Forever chemicals have been in the news a lot lately. Nonstick cookware, grease-resistant food packaging and waterproof clothing offer significant convenience, but this comes at a cost. These products contain PFAS (per- and poly-fluoroalkyl substances), also known as “forever chemicals,” a class of manmade chemicals that provide water, stain and grease resistance. Unfortunately, PFAS are also highly toxic, even at extremely low levels.

“These characteristics make them popular for use in thousands of commercial products, such as non-stick pans, outdoor gear, cosmetics, food wrappers and more,” says Paul Hill, director of Environmental Health and Safety at Millersville University. “However, PFAS are long-lasting chemicals that break down over tens of thousands of years.”

PFAS are used extensively, resulting in widespread presence in humans, animals, soil, air and water. Their occurrence in water originates from various sources, including runoff from PFAS-containing soil, biological pathways, wastewater treatment, industrial processes and leaching from landfills into water reservoirs.

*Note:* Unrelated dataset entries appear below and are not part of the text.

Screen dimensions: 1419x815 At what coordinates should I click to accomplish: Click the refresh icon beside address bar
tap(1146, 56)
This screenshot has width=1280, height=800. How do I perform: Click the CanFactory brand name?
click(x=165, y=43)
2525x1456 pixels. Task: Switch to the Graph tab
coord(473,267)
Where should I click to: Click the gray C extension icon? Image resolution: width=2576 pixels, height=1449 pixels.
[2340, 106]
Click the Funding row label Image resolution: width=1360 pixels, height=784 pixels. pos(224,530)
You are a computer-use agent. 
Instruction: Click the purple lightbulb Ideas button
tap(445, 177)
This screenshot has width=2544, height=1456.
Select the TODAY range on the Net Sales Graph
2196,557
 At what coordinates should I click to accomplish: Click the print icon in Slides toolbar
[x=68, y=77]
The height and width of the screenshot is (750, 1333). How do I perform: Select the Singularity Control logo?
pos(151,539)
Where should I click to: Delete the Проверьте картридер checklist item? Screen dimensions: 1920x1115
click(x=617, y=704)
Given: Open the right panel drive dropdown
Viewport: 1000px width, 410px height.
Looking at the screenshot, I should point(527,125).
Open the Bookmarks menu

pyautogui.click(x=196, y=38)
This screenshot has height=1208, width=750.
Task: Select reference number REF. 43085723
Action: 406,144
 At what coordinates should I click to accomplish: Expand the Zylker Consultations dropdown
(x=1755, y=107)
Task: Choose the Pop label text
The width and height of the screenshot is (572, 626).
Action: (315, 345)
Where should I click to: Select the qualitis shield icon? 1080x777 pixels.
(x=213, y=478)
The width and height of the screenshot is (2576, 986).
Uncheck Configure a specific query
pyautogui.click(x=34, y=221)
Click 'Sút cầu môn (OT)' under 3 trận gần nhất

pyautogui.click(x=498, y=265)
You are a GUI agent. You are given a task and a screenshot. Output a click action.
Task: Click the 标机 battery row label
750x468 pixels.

“PFAS can be removed from drinking water through a number of different complex processes,” says Hill. “Common treatments include reverse osmosis, microbial degradation, carbon filtration, oxidation processes and others.”

According to Hill, a study conducted by Johns Hopkins suggests that buying bottled water is not a better alternative because it found that 39 out of more than 100 bottled waters tested contained PFAS, including those labeled as “purified.” However, purified bottled water is often treated through reverse osmosis and generally contains lower levels of PFAS than bottled water labeled “spring water.”

Drinking water contaminated with PFAS at dangerous levels poses several health risks, including high cholesterol, ulcerative colitis, thyroid disease, testicular cancer, kidney cancer and pregnancy-induced hypertension.

Avoiding exposure to forever chemicals can be daunting due to their widespread presence in the environment, including water and food sources. According to Hill, individuals can take steps to reduce their exposure by minimizing the use of non-stick pans, stain and water-resistant fabrics and waterproofing treatments. Additionally, opting for water filters rated for PFAS removal and choosing products labeled as PFAS-free can help mitigate the risk of exposure.

Hill suggests staying informed about PFAS sources and regulations in your area and advocating for stricter regulations and safer alternatives. Also, dispose of PFAS-containing products responsibly according to local guidelines to prevent contamination of soil and water.